Widening my gender shopping scope hasn’t come without its hurdles, however. For one, the sizing is all very different: I’ve had to quickly learn what my waist and top sizes translate into women’s sizes. Sadly, there is no handy conversion chart to determine this (though someone should make this!). It took me a lot of trying and experimenting to determine my women’s size. (Turns out I’m roughly a 12.) I’ve learned men’s shoes are always 1.5 sizes bigger than women’s—meaning my men’s 10 is actually a women’s 11.5. Another hurdle? Even when the clothes do fit, they often don’t fit fit. Women’s pants, for instance, may fit the waist but have a smaller crotch area and often are a no-go as a result. But on the whole buying women’s tops and coats has been a total breeze. Accessories too are always a surefire bet, and they’re an easy way to dip your toes into the idea of genderless dressing.

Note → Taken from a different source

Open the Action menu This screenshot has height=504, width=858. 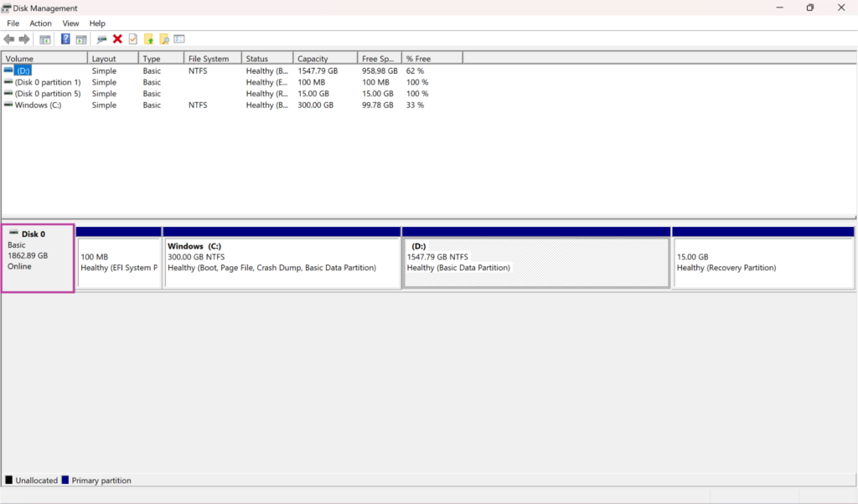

As this shift is happening industry-wide, these hurdles may get smaller with time. Physical retail stores like Dover Street Market and Browns East are now rethinking their layouts and de-gendering their floor spaces, organizing products by brand or color versus sex. Online retailers like Ssense or Farfetch also feature the same products in both their men’s and women’s tabs, allowing consumers to freely shop between the two. On a larger scale, brands are also designing with a more genderless consumer in mind. Dion Lee, Telfar, and Ludovic de Saint Sernin all do unisex clothes that are well cut and can lean toward a more masculine or feminine aesthetic, depending on the wearer. Skirts are also being embraced by all genders, and labels like Chopova Lowena are styling them on men, women, and nonbinary folks. Sex, it seems, no longer matters in the quest to look chic.

Personally, I’ve learned that my preconceived notions—that women would judge me for shopping in their section, that people would stare at me in disgust if I wore a women’s piece out in public—were all wrong. In fact, nobody has even batted an eyelash at me, even as I’ve traipsed down the street in my new purse or blouse. And maybe that’s because I’m in New York, where anything goes. There’s a certain privilege that comes with dressing up how you want in New York; in other parts of the world, this experimentation is less accepted and could even be seen as a dangerous act. This freedom has helped me embrace my pull toward femininity. Twenty-nine years later, what I wear is starting to make me feel like myself again.